Stored records:
[Start of Attachment]

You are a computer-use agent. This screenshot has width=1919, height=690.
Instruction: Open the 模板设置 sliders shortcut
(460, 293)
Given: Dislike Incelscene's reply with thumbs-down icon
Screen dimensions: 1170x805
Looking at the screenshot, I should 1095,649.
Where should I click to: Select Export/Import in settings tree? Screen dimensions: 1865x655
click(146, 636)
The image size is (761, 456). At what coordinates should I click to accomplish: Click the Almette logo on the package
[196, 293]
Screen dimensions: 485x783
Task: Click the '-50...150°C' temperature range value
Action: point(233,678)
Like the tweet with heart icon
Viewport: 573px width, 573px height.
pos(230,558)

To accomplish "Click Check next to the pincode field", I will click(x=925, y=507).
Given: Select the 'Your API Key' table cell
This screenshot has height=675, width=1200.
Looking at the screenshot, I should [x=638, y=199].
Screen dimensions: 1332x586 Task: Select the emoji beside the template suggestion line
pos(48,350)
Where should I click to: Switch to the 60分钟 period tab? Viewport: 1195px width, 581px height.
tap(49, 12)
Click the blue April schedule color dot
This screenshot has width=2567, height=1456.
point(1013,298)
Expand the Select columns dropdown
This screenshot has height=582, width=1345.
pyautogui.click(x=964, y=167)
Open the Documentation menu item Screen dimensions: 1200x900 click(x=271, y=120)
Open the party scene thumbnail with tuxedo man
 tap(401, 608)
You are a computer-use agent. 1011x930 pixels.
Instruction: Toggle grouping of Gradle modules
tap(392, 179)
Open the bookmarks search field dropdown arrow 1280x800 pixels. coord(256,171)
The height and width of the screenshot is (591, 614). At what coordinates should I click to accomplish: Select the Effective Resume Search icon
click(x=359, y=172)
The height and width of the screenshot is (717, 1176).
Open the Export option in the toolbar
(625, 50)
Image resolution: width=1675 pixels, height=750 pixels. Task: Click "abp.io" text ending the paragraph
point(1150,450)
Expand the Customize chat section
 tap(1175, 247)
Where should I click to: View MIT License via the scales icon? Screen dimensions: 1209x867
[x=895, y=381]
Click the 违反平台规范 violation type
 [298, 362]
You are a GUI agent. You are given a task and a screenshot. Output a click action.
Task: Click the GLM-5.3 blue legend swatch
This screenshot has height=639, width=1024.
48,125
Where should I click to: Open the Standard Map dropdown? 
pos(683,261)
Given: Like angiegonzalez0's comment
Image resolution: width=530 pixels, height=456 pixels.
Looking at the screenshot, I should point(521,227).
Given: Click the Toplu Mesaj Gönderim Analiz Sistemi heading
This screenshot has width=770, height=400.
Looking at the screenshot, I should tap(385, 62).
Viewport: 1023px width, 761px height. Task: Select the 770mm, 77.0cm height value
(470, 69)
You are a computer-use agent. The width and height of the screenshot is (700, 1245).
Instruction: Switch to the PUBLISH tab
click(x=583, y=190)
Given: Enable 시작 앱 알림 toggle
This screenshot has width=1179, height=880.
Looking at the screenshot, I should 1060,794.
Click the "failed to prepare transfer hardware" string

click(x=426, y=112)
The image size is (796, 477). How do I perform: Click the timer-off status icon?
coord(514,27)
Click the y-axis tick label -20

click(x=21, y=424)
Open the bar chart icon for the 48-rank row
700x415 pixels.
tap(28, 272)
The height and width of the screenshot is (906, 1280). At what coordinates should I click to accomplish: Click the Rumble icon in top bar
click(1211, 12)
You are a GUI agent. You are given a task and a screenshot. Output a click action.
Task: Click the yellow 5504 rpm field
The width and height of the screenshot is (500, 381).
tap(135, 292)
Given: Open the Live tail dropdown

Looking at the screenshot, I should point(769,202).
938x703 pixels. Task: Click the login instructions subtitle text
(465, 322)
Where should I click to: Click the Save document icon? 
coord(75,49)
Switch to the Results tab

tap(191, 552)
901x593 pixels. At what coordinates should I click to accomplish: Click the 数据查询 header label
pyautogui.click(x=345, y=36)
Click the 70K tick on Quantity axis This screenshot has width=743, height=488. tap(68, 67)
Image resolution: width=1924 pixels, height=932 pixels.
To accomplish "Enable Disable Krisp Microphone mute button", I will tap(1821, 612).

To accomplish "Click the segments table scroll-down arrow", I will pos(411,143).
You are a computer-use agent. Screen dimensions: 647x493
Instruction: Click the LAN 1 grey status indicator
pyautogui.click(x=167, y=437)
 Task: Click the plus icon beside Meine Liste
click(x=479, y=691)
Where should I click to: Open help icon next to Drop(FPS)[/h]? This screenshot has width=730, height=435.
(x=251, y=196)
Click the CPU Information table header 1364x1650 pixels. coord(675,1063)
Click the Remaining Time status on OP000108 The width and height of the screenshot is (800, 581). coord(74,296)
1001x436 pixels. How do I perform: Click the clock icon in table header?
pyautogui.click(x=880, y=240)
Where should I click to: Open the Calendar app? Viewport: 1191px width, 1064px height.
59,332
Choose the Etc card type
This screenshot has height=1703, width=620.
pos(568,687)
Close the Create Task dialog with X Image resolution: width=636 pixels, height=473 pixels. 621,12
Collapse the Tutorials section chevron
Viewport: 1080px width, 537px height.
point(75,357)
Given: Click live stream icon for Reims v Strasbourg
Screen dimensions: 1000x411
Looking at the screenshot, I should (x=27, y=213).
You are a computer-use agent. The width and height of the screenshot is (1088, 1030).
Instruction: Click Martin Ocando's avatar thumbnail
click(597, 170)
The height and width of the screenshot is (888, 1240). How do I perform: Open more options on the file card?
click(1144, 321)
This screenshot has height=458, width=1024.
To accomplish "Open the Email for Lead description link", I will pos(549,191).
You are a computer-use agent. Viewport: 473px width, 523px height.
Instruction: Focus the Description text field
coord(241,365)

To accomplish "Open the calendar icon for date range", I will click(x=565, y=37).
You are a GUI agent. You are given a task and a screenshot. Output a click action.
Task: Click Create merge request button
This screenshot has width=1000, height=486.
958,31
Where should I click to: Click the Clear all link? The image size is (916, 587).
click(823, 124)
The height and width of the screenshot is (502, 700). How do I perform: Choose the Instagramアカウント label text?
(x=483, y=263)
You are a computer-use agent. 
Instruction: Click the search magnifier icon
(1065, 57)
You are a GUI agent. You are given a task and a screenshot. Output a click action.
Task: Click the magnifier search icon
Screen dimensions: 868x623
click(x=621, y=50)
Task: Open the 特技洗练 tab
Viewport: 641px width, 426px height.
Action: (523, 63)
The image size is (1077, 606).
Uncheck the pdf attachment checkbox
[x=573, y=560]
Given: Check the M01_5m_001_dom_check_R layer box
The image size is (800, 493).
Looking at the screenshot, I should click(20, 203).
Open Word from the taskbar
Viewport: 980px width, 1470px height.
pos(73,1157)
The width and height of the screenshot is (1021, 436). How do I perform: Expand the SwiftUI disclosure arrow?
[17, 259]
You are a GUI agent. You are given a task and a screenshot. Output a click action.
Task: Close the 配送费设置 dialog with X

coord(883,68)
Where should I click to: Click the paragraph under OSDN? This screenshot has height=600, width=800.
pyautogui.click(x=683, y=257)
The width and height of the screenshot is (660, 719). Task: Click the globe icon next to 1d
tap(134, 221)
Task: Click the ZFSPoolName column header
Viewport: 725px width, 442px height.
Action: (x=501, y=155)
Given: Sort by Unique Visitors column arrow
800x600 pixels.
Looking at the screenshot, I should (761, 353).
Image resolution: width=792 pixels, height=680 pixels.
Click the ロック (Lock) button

[End of Attachment]

» **WORK INSTRUCTION**: Copy every record above verbatim and in full.

» **PROBLEM SOLUTION**:
You are a computer-use agent. This screenshot has width=1919, height=690.
Instruction: Open the 模板设置 sliders shortcut
(460, 293)
Given: Dislike Incelscene's reply with thumbs-down icon
Screen dimensions: 1170x805
Looking at the screenshot, I should 1095,649.
Where should I click to: Select Export/Import in settings tree? Screen dimensions: 1865x655
click(146, 636)
The image size is (761, 456). At what coordinates should I click to accomplish: Click the Almette logo on the package
[196, 293]
Screen dimensions: 485x783
Task: Click the '-50...150°C' temperature range value
Action: point(233,678)
Like the tweet with heart icon
Viewport: 573px width, 573px height.
pos(230,558)

To accomplish "Click Check next to the pincode field", I will click(x=925, y=507).
Given: Select the 'Your API Key' table cell
This screenshot has height=675, width=1200.
Looking at the screenshot, I should [x=638, y=199].
Screen dimensions: 1332x586 Task: Select the emoji beside the template suggestion line
pos(48,350)
Where should I click to: Switch to the 60分钟 period tab? Viewport: 1195px width, 581px height.
tap(49, 12)
Click the blue April schedule color dot
This screenshot has width=2567, height=1456.
point(1013,298)
Expand the Select columns dropdown
This screenshot has height=582, width=1345.
pyautogui.click(x=964, y=167)
Open the Documentation menu item Screen dimensions: 1200x900 click(x=271, y=120)
Open the party scene thumbnail with tuxedo man
 tap(401, 608)
You are a computer-use agent. 1011x930 pixels.
Instruction: Toggle grouping of Gradle modules
tap(392, 179)
Open the bookmarks search field dropdown arrow 1280x800 pixels. coord(256,171)
The height and width of the screenshot is (591, 614). At what coordinates should I click to accomplish: Select the Effective Resume Search icon
click(x=359, y=172)
The height and width of the screenshot is (717, 1176).
Open the Export option in the toolbar
(625, 50)
Image resolution: width=1675 pixels, height=750 pixels. Task: Click "abp.io" text ending the paragraph
point(1150,450)
Expand the Customize chat section
 tap(1175, 247)
Where should I click to: View MIT License via the scales icon? Screen dimensions: 1209x867
[x=895, y=381]
Click the 违反平台规范 violation type
 [298, 362]
You are a GUI agent. You are given a task and a screenshot. Output a click action.
Task: Click the GLM-5.3 blue legend swatch
This screenshot has height=639, width=1024.
48,125
Where should I click to: Open the Standard Map dropdown? 
pos(683,261)
Given: Like angiegonzalez0's comment
Image resolution: width=530 pixels, height=456 pixels.
Looking at the screenshot, I should point(521,227).
Given: Click the Toplu Mesaj Gönderim Analiz Sistemi heading
This screenshot has width=770, height=400.
Looking at the screenshot, I should tap(385, 62).
Viewport: 1023px width, 761px height. Task: Select the 770mm, 77.0cm height value
(470, 69)
You are a computer-use agent. The width and height of the screenshot is (700, 1245).
Instruction: Switch to the PUBLISH tab
click(x=583, y=190)
Given: Enable 시작 앱 알림 toggle
This screenshot has width=1179, height=880.
Looking at the screenshot, I should 1060,794.
Click the "failed to prepare transfer hardware" string

click(x=426, y=112)
The image size is (796, 477). How do I perform: Click the timer-off status icon?
coord(514,27)
Click the y-axis tick label -20

click(x=21, y=424)
Open the bar chart icon for the 48-rank row
700x415 pixels.
tap(28, 272)
The height and width of the screenshot is (906, 1280). At what coordinates should I click to accomplish: Click the Rumble icon in top bar
click(1211, 12)
You are a GUI agent. You are given a task and a screenshot. Output a click action.
Task: Click the yellow 5504 rpm field
The width and height of the screenshot is (500, 381).
tap(135, 292)
Given: Open the Live tail dropdown

Looking at the screenshot, I should point(769,202).
938x703 pixels. Task: Click the login instructions subtitle text
(465, 322)
Where should I click to: Click the Save document icon? 
coord(75,49)
Switch to the Results tab

tap(191, 552)
901x593 pixels. At what coordinates should I click to accomplish: Click the 数据查询 header label
pyautogui.click(x=345, y=36)
Click the 70K tick on Quantity axis This screenshot has width=743, height=488. tap(68, 67)
Image resolution: width=1924 pixels, height=932 pixels.
To accomplish "Enable Disable Krisp Microphone mute button", I will tap(1821, 612).

To accomplish "Click the segments table scroll-down arrow", I will pos(411,143).
You are a computer-use agent. Screen dimensions: 647x493
Instruction: Click the LAN 1 grey status indicator
pyautogui.click(x=167, y=437)
 Task: Click the plus icon beside Meine Liste
click(x=479, y=691)
Where should I click to: Open help icon next to Drop(FPS)[/h]? This screenshot has width=730, height=435.
(x=251, y=196)
Click the CPU Information table header 1364x1650 pixels. coord(675,1063)
Click the Remaining Time status on OP000108 The width and height of the screenshot is (800, 581). coord(74,296)
1001x436 pixels. How do I perform: Click the clock icon in table header?
pyautogui.click(x=880, y=240)
Where should I click to: Open the Calendar app? Viewport: 1191px width, 1064px height.
59,332
Choose the Etc card type
This screenshot has height=1703, width=620.
pos(568,687)
Close the Create Task dialog with X Image resolution: width=636 pixels, height=473 pixels. 621,12
Collapse the Tutorials section chevron
Viewport: 1080px width, 537px height.
point(75,357)
Given: Click live stream icon for Reims v Strasbourg
Screen dimensions: 1000x411
Looking at the screenshot, I should (x=27, y=213).
You are a computer-use agent. The width and height of the screenshot is (1088, 1030).
Instruction: Click Martin Ocando's avatar thumbnail
click(597, 170)
The height and width of the screenshot is (888, 1240). How do I perform: Open more options on the file card?
click(1144, 321)
This screenshot has height=458, width=1024.
To accomplish "Open the Email for Lead description link", I will pos(549,191).
You are a computer-use agent. Viewport: 473px width, 523px height.
Instruction: Focus the Description text field
coord(241,365)

To accomplish "Open the calendar icon for date range", I will click(x=565, y=37).
You are a GUI agent. You are given a task and a screenshot. Output a click action.
Task: Click Create merge request button
This screenshot has width=1000, height=486.
958,31
Where should I click to: Click the Clear all link? The image size is (916, 587).
click(823, 124)
The height and width of the screenshot is (502, 700). How do I perform: Choose the Instagramアカウント label text?
(x=483, y=263)
You are a computer-use agent. 
Instruction: Click the search magnifier icon
(1065, 57)
You are a GUI agent. You are given a task and a screenshot. Output a click action.
Task: Click the magnifier search icon
Screen dimensions: 868x623
click(x=621, y=50)
Task: Open the 特技洗练 tab
Viewport: 641px width, 426px height.
Action: (523, 63)
The image size is (1077, 606).
Uncheck the pdf attachment checkbox
[x=573, y=560]
Given: Check the M01_5m_001_dom_check_R layer box
The image size is (800, 493).
Looking at the screenshot, I should click(20, 203).
Open Word from the taskbar
Viewport: 980px width, 1470px height.
pos(73,1157)
The width and height of the screenshot is (1021, 436). How do I perform: Expand the SwiftUI disclosure arrow?
[17, 259]
You are a GUI agent. You are given a task and a screenshot. Output a click action.
Task: Close the 配送费设置 dialog with X

coord(883,68)
Where should I click to: Click the paragraph under OSDN? This screenshot has height=600, width=800.
pyautogui.click(x=683, y=257)
The width and height of the screenshot is (660, 719). Task: Click the globe icon next to 1d
tap(134, 221)
Task: Click the ZFSPoolName column header
Viewport: 725px width, 442px height.
Action: (x=501, y=155)
Given: Sort by Unique Visitors column arrow
800x600 pixels.
Looking at the screenshot, I should (761, 353).
Image resolution: width=792 pixels, height=680 pixels.
Click the ロック (Lock) button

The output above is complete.